Клаус подошел и нежно обнял Поли.
— Что, господин Берк, — спросила она встревоженно, — плохие новости?
— Я и сам, тетушка Поли, еще не знаю, какая это новость, — ответил Клаус и, обернувшись к Диане, медленно проговорил: — Еду на Кавказ…
С тех пор как впервые, еще мальчишкой, Клаус побывал там, увидел двуглавый Эльбрус, Кавказ неотвратимо манил его. Живя в Батуми, где доктор Берк был консулом, Клаус много раз бывал в горах Кавказа. Бывал и начинающим альпинистом, бывал позже и в роли инструктора, но на всю жизнь запомнилось ему лето тридцать восьмого года. Тогда его вместе с Гансом Штауфендорфом, который гостил в то лето у них в Батуми, пригласил знакомый отца — местный врач и альпинист Сеид Залиханов в лагерь «Рот-фронт».
Лагерь располагался в живописном ущелье. Двадцать дней пробыли они с Гансом в этом лагере. То были незабываемые дни.
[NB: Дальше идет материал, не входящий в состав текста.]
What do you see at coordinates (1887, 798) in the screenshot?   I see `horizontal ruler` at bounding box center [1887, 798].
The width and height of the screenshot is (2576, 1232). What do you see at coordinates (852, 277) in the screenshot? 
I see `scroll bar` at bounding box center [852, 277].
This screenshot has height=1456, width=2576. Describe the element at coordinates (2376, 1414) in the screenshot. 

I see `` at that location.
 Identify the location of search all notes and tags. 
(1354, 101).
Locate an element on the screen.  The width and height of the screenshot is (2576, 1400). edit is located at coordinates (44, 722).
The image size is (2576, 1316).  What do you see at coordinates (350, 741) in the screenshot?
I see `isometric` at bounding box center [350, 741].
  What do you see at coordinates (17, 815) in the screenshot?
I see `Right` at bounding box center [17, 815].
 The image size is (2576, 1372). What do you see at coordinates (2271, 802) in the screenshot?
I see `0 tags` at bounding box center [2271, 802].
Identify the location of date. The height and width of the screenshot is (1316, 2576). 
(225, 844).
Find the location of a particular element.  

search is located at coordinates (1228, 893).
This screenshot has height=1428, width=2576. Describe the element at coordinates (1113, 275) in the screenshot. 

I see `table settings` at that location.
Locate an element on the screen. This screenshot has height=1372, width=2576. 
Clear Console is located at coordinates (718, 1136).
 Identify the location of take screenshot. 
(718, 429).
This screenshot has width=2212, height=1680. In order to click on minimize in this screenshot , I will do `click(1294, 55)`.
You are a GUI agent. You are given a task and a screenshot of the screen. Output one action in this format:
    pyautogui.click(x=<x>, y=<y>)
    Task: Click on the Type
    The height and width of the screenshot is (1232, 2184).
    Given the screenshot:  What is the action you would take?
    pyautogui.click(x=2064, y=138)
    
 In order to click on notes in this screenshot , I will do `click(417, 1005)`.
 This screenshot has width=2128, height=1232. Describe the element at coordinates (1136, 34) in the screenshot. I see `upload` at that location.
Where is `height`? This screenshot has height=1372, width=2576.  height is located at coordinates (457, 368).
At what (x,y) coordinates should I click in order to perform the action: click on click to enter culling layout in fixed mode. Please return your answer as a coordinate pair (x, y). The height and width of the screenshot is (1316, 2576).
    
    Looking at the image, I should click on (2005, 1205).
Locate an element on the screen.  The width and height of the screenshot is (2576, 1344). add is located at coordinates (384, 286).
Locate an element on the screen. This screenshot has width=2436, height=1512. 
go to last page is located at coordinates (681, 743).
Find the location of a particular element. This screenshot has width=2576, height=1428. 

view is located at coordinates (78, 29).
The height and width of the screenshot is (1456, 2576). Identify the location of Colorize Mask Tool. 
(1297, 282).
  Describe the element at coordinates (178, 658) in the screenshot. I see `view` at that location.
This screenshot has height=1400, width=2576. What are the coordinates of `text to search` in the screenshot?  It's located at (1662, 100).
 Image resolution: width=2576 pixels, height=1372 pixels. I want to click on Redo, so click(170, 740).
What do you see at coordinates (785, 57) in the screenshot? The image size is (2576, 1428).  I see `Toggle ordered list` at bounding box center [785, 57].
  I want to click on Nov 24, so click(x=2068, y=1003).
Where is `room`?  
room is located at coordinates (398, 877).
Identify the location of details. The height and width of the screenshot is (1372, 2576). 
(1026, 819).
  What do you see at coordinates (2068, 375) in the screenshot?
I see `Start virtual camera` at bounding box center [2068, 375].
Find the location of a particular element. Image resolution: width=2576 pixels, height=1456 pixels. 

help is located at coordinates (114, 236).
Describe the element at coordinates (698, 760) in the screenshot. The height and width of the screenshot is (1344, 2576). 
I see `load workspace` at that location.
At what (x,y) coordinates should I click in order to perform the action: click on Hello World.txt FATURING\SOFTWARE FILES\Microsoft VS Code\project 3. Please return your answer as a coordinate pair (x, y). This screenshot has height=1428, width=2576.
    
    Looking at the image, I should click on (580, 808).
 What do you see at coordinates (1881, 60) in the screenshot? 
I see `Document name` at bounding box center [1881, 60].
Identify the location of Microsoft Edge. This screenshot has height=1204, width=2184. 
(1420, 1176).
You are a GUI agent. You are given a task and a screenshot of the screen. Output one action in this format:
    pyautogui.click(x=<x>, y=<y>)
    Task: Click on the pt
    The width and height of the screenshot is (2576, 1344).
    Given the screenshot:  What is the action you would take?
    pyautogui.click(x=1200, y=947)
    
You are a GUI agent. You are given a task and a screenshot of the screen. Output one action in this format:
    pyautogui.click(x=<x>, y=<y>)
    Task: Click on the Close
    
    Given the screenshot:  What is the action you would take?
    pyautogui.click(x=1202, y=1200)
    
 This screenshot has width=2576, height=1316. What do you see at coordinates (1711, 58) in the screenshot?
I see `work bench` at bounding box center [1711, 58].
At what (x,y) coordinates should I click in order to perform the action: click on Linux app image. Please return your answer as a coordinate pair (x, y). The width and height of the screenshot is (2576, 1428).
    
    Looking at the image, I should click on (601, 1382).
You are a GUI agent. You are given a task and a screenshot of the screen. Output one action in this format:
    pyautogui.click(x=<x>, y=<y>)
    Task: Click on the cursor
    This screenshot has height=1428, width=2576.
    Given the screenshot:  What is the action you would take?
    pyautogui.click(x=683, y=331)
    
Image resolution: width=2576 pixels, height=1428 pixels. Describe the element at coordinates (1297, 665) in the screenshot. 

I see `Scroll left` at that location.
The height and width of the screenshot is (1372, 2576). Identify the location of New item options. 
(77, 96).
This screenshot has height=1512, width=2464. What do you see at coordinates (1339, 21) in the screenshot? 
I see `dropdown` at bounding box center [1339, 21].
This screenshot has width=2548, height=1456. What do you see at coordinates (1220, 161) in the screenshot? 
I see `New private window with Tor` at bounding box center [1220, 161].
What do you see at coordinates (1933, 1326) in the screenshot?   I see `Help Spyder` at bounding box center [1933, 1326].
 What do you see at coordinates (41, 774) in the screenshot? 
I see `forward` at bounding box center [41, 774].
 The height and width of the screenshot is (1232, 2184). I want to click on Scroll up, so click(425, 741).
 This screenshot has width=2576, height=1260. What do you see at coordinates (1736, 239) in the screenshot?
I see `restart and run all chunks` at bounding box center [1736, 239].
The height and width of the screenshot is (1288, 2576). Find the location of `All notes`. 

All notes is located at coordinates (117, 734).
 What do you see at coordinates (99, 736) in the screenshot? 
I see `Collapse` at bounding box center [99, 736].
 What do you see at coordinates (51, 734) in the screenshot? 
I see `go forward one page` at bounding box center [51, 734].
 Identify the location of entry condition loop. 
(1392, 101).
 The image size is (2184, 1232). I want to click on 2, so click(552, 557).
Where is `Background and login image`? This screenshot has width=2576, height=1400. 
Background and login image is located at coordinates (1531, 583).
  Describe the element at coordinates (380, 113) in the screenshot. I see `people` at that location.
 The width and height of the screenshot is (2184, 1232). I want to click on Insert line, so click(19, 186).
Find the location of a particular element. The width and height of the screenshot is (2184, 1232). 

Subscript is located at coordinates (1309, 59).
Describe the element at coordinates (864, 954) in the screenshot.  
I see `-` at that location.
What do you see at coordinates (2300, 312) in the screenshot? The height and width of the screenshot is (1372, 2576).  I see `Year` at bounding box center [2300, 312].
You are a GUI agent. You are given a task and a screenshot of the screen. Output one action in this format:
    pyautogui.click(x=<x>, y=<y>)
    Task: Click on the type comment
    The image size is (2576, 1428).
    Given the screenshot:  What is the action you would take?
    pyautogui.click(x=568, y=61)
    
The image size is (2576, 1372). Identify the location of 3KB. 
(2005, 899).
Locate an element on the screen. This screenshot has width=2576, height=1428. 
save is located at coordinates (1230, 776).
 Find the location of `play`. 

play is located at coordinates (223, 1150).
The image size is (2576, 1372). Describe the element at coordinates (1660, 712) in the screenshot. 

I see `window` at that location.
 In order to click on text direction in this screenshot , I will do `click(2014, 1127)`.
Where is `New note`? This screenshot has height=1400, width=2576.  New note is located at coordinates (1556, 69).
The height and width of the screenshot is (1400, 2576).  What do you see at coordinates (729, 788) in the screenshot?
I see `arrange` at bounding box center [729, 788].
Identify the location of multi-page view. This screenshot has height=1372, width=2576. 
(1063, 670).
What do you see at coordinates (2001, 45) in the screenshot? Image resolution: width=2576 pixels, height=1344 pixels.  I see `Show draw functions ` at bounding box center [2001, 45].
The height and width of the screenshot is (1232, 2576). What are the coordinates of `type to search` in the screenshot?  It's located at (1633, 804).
Клаус полюбил горные ночи. Обычно после ужина альпинисты зажигали огромный костер и собирались вокруг него. Негромкими голосами, словно боясь разбудить задремавший неподалеку Эльбрус, пели песни.
Особенно запомнилась Клаусу песня о перевале, которую сочинили сами альпинисты. Запевала ее Оля — маленькая, щуплая девушка. В брюках и штормовке, подстриженная под мальчика, она казалась подростком-сорванцом. Оля брала в руки гитару, склонялась над ней, и тогда ее выгоревшие на солнце и без того светлые волосы падали на лоб, закрывая глаза. Она резким кивком головы отбрасывала их и, щурясь на свет костра, запевала. Клаус не помнит всей песни, но в память врезались слова припева:
Все ближе кажется вершина,
С откоса рушится обвал.
А до нее еще пройти нам —
За перевалом
Перевал.
За перевалом —
Перевал.
Немудреная мелодия задушевно, звучала в ночи. В низком небе плыла низкая луна, и под ее светом снежные вершины покрывались нежной голубизной. А глубоко на дне ущелья, занавешенном густыми облаками, грохотала по камням бурная речка Ненскра.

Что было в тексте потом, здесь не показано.